When I arrived at Hawaii Island’s number one snorkeling beach last week, the tide was low, revealing bright green seaweed growing on rocks. Exactly 77 beach-goers were out--reclining on beach towels, wading in the water, swimming and snorkeling. A dozen more sat at the picnic tables under the pavilion. Sean, a one-time public defender from California, manned the lifeguard tower, and two retired school teachers, Ken and Regan, set up shop for ReefTeach.
On the back of Ken’s blue, volunteer-issue ReefTeach shirt, he’d handwritten in permanent marker: Please Kokua: No Touch Turtles!! No feed fish!! No touch coral!! *Mahalo*.
Kahalu’u Bay is four-and-a-half acres in size. Some 400,000 visitors flock to this beach each year primarily for one thing: to snorkel.
There are only three species of coral in the shallow bay and yet more than 100 species of reef fish have been identified here. That disparity indicates the fish are finding their nutrients in places other than just the reef—most likely delivered in the freshwater seeping through the sieve of an ocean floor, a bed of volcanic rock.
As I read some of the table-top posters on display, a man approached Ken and Regan. He said that in 20 years of visiting and snorkeling Kahalu’u Bay he’d experienced something for the first time the day before. A humuhumunukunukuapua’a—Hawaii’s state fish, a Picasso triggerfish—had swum up to him and bit him in the knee. He lifted his leg to prove it. We leaned in close to see it. It was really nothing more than a nibble, but the man was delighted with the new experience, a fish tale to take home. The volunteers explained that the fish was nesting and exhibiting proper territorial behavior.
In relatively recent years, as the population of Chelonia mydas has rebounded throughout Hawaii, there is now a second reason why folks make Kahalu’u a destination: Green sea turtles.
There are 24 to 30 regular sea turtles that nibble on the seaweed at high tide, including Blondie, Bolt, and Lefty.
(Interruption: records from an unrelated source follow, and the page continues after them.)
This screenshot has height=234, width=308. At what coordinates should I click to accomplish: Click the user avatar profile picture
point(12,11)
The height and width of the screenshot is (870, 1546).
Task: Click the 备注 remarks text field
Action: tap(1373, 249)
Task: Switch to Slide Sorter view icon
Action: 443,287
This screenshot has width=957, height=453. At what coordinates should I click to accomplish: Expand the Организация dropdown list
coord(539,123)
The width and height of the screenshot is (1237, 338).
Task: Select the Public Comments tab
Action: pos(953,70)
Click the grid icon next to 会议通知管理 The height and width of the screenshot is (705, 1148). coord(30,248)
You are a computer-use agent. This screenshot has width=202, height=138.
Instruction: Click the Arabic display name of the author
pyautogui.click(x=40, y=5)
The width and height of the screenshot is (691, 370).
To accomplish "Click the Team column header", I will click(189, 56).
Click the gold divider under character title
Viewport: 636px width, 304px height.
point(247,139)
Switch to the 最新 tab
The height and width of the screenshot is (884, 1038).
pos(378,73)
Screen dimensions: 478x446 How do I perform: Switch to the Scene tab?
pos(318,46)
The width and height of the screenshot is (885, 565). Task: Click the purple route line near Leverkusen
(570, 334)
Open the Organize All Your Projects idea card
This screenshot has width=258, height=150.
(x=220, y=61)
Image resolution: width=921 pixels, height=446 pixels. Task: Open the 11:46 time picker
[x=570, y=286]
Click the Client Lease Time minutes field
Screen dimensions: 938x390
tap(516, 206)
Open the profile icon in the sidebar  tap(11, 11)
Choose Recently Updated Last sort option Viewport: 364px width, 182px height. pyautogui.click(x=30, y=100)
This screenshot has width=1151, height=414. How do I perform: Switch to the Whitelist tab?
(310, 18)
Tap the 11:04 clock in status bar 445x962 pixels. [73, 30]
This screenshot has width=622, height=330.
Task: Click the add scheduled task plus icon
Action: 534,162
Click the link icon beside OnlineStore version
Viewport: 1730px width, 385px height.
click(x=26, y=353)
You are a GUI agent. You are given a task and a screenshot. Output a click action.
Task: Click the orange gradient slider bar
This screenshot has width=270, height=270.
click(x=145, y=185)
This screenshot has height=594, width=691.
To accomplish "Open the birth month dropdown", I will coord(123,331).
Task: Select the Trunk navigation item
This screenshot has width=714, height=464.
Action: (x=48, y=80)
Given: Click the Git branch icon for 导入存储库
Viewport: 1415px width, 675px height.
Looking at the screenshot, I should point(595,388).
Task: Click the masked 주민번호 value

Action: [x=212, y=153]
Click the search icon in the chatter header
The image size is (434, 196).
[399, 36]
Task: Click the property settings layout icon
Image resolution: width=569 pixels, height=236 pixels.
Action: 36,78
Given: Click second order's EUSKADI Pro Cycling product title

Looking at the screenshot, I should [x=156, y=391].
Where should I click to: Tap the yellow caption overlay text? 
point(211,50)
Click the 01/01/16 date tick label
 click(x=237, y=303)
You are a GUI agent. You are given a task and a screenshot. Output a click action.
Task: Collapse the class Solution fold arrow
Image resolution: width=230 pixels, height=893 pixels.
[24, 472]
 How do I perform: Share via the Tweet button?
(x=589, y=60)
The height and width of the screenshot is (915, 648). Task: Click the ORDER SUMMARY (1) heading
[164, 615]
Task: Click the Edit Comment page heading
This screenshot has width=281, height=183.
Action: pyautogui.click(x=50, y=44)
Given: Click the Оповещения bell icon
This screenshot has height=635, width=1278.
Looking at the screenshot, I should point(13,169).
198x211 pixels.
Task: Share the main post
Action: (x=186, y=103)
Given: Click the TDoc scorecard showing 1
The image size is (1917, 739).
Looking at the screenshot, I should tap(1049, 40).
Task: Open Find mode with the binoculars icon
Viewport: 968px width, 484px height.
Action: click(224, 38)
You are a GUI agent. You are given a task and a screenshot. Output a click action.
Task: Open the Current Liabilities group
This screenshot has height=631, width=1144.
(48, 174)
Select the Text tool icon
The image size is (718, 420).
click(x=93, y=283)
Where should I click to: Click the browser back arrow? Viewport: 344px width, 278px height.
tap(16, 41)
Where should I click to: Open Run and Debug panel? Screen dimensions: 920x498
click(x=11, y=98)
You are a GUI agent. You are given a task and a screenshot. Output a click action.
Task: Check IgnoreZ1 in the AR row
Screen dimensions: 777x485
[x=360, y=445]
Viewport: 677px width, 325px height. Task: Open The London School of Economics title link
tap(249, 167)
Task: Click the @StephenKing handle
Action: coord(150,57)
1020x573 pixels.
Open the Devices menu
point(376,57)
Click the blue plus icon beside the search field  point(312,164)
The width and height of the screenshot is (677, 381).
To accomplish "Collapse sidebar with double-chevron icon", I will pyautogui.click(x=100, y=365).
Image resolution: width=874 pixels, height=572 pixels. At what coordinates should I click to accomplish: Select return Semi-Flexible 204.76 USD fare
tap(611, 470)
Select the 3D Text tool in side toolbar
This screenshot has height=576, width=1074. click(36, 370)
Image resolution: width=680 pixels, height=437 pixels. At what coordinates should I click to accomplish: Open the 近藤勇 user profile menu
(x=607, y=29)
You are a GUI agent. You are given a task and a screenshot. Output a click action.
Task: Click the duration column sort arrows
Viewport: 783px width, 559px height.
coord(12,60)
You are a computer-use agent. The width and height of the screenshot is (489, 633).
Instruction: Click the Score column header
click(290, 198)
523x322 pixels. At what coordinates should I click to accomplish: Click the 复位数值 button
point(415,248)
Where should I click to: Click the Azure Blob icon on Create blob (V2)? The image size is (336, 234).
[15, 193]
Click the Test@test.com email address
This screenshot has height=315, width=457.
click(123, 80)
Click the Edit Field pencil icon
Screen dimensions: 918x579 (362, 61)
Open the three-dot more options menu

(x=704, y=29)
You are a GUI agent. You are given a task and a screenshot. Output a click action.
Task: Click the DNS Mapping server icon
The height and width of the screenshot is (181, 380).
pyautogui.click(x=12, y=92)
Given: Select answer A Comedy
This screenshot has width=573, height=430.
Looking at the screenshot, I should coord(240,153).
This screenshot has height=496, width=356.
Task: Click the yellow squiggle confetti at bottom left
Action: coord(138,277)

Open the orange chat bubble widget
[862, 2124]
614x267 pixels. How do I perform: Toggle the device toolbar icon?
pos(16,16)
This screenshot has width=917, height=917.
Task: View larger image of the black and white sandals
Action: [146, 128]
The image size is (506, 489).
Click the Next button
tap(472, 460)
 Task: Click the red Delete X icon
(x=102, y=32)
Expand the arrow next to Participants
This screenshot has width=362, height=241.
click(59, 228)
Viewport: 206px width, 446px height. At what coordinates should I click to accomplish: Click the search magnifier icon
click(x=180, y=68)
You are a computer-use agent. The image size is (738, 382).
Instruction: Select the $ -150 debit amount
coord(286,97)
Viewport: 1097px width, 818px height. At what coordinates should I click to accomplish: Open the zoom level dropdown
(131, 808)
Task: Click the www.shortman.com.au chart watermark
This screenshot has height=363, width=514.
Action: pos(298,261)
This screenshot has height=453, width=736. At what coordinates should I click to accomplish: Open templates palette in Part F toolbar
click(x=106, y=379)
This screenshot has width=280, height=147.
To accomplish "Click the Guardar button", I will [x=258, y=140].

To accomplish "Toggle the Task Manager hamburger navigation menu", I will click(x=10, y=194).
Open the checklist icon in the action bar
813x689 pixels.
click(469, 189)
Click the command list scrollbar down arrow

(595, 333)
Rocky, in particular, likes to haul out on the rocks and bask in the sun for hours.
ReefTeach is a volunteer-based project at Kahalu’u Bay and aimed at educating visitors on how to avoid damaging corals and how to practice safe and respectful wildlife viewing habits, especially when it comes to the turtles frequenting the bay.
There are five main points the program tries to communicate, three of which are succinctly written on the back of Ken’s shirt:
1. Do not touch or stand on the coral.
2. Do not feed the fish.
3. Do not disturb the turtles. Try to stay 20 feet away.
4. Wait 15 minutes or more after applying sunscreen before entering the water.
5. Throw away your trash.
Data shows that education works. The efforts of the ReefTeachers pays off. While 80% of those visitors not taught by ReefTeach will step on coral, some for as long as 300 seconds; only 9% of those taught by ReefTeach will do so.
But why is it such a big deal to protect the coral? First, coral reefs have proven to be good indicators for climate change. Second, coral provides shelter and food to an abundant species of marine life. Coral protects beaches from erosion. And scientists are discovering ways in which coral reefs and/or their inhabitants provide medical benefits to human health.
Corals are soft-bodied animals related to sea anemones and jellyfish. Each coral mound that you see while snorkeling is actually made up of thousands of individual coral polyps connected by a thin layer of tissue. As they grow, they secrete a substance that hardens and forms a rigid outer layer—the siding of the large condominium complex in which they live, you might say.
Coral is slow-growing and easily damaged. The coral reef of Hawaii provides a home to an estimated 5,000 animal species, approximately 25% of which are not found anywhere else in the world. Without the reef, there would be no reef fish. No reason to snorkel.
ReefTeach volunteers are not trained to teach people how to snorkel or even to suggest the best place to see marine life at Kahalu’u. But they are happy to help snorkelers identify exactly what they’re seeing under water.
As I stood chatting with Ken and Regan, two women approached, one from Missouri and the other from Florida. They had seen an unusual fish a few days before while snorkeling off Poipu on Kauai. The fish had two long, trailing pennants. Moorish idol? No, it was transparent, they said, not striped in black and yellow. Regan flipped through a guide to Hawaii’s reef fish. And, there it was, a juvenile Threadfin jack.
The ReefTeach program in 2000 by University of Hawaii Sea Grant. Since 2006, it has been managed by The Kohala Center and a team of 200-strong volunteers like Ken and Regan. Volunteers can be found at the bay Sundays through Friday, from 10:00 a.m. until 1:00 p.m.